Regresó a la comisaría de mal humor. Hubiera tenido que alegrarse de saber que los papeles de Pellegrino existían y que probablemente éste los había llevado consigo, pero el temor de tener que volver a manejar, tal como le había ocurrido en el caso conocido como el de «la excursión a Tindari», ordenadores, disquetes, CD-ROM y artilugios similares le revolvía el estómago. Menos mal que estaba Catarella y le podría echar una mano.

Le reveló a Fazio lo que le había dicho la señora Catarina tanto en su primer encuentro con ella como en el segundo.

—Muy bien —dijo Fazio, tras haberlo pensado un rato—. Supongamos que Pellegrino se ha largado al extranjero. La primera pregunta es: ¿por qué? Él no tenía directamente nada que ver con la estafa de Gargano. Sólo algún exaltado como el difunto aparejador Garzullo la podía tomar con él. La segunda pregunta es: ¿de dónde sacó el dinero para hacerse construir un chalet tan bonito?

—De esta historia del chalet se deduce una consecuencia —dijo Montalbano.

—¿Cuál?

—Que Pellegrino quiere permanecer escondido algún tiempo, pero, en todo caso, tiene intención de regresar más tarde o más temprano, mejor a escondidas, para disfrutar tranquilamente del chalet. De lo contrario, ¿por qué se lo habría construido? A no ser que se haya producido un acontecimiento inesperado que lo haya obligado a huir tal vez para siempre y a mandar al carajo el chalet.

—Y hay otra cosa —añadió Fazio—. Es lógico que uno, cuando sale del país, se lleve documentos, papeles y el ordenador. Pero no creo que se llevara un ciclomotor a Alemania, si es que se ha ido allí.

—Llama a su tío, a ver si se lo dejó a él.

Fazio se retiró y regresó al poco rato.

—No, no se lo dejó, no sabe nada de eso. Mire,
dottore
, que el tío ya tiene la mosca detrás de la oreja y me ha preguntado que por qué tenemos tanto interés en su sobrino. Me ha parecido que está preocupado, porque él la historia del viaje a Alemania por asuntos de negocios se la ha tragado.

—Y nosotros nos hemos quedado a dos velas —dijo el comisario.

Se sumieron en un derrotado silencio.

—Pero todavía se puede hacer algo —dijo en determinado momento Montalbano—. Tú mañana por la mañana te das una vuelta por todos los bancos que hay en Vigàta y tratas de averiguar en cuál de ellos tiene depositado su dinero Pellegrino. Seguramente no será el mismo que utilizaba Gargano. Si tienes algún amigo, procura averiguar cuánto tiene en la cuenta, si ingresa otras cantidades aparte del sueldo, cosas de este tipo. Un último favor: ¿cómo se llama ese que ve platillos volantes y dragones de tres cabezas?

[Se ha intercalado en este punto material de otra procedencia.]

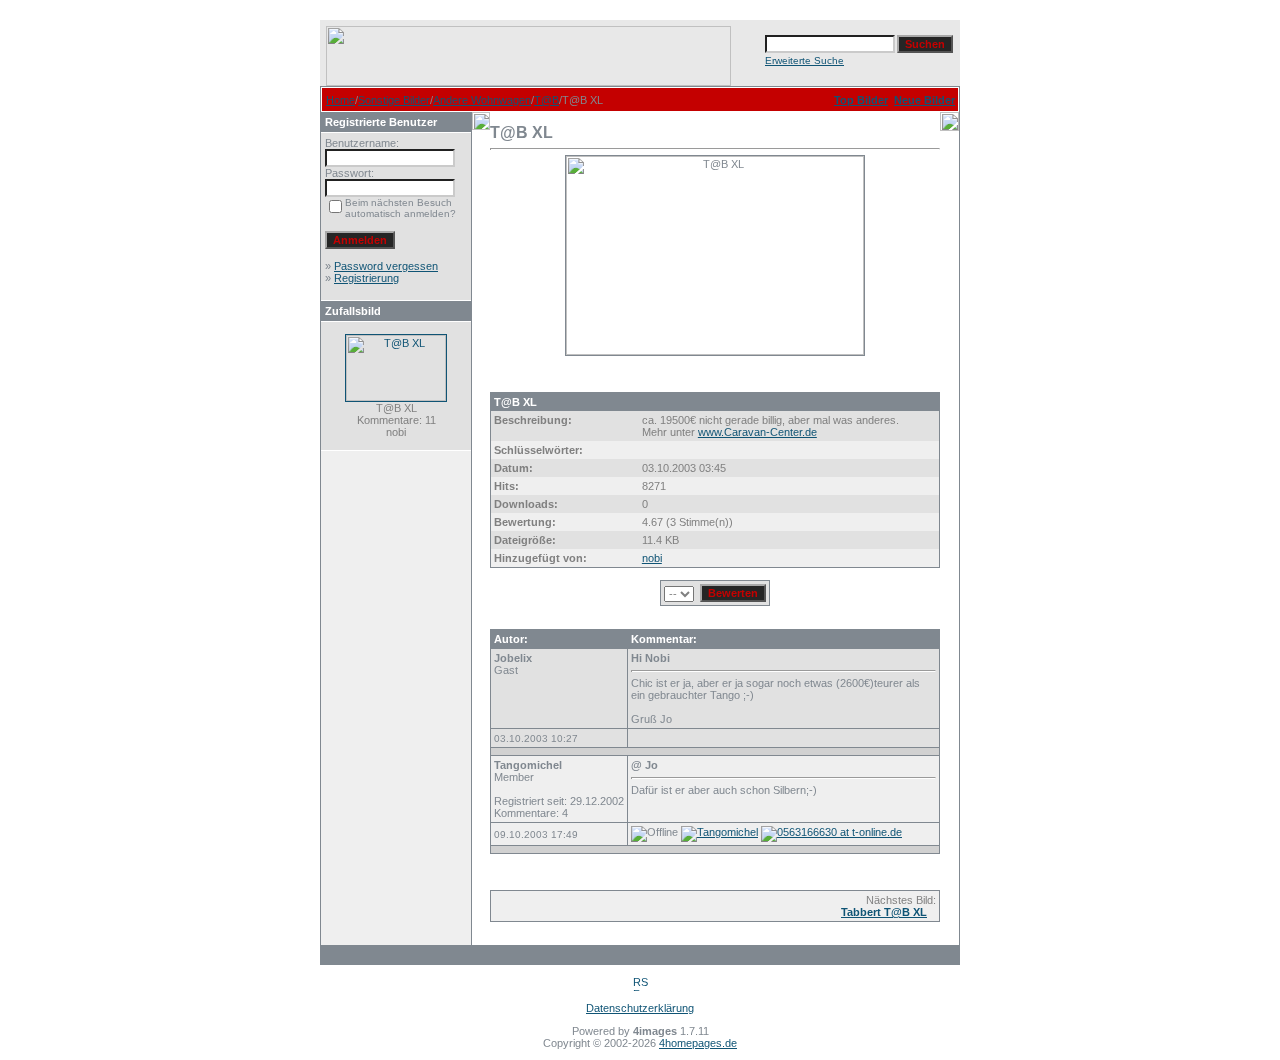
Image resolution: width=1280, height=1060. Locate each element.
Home (340, 100)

Antes de contestar, Fazio lo miró estupefacto.

—Se llama Antonino Tommasino. Pero tenga cuidado,
dottore
, es un loco de atar y no se le puede tomar en serio.

—Fazio, ¿qué hace un hombre que está gravemente enfermo cuando los médicos lo desahucian? Con tal de no morir, es capaz de recurrir a un hechicero, un mago o un charlatán. Y nosotros, mi querido amigo, me parece que a esta hora de la noche estamos a punto de morir por lo que respecta a esta investigación. Dame el número de teléfono.

Fazio se retiró y regresó con una hoja de papel en la mano.

—Ésta es su declaración voluntaria. Dice que no tiene teléfono.

—¿Pero tiene por lo menos una casa?

—Sí,
dottore
. Pero es difícil llegar hasta allí. ¿Quiere que le haga un plano?

Mientras abría la puerta, se percató de que en el buzón de las cartas había un sobre. Lo cogió y reconoció la letra de Livia. Pero no era una carta sino que dentro había un recorte de periódico, una entrevista con un viejo filósofo que vivía en Turín. Dominado por la curiosidad, decidió leerlo enseguida, antes de ir a ver qué le había dejado la sobrina de Adelina en la nevera. Refiriéndose a su familia, el filósofo decía en determinado momento: «Cuando nos hacemos viejos, cuentan más los afectos que los conceptos.»

Se le pasó de golpe el apetito. Si para un filósofo llega un momento en que la especulación vale menos que un afecto, ¿cuánto puede valer una investigación para un policía que ya se está encaminando hacia el ocaso? Ésta era la pregunta implícita que Livia le dirigía por medio de aquel recorte de periódico que le había enviado. Tuvo que reconocer a regañadientes que no existía una sola respuesta: puede que una investigación valga menos que un concepto. Durmió mal.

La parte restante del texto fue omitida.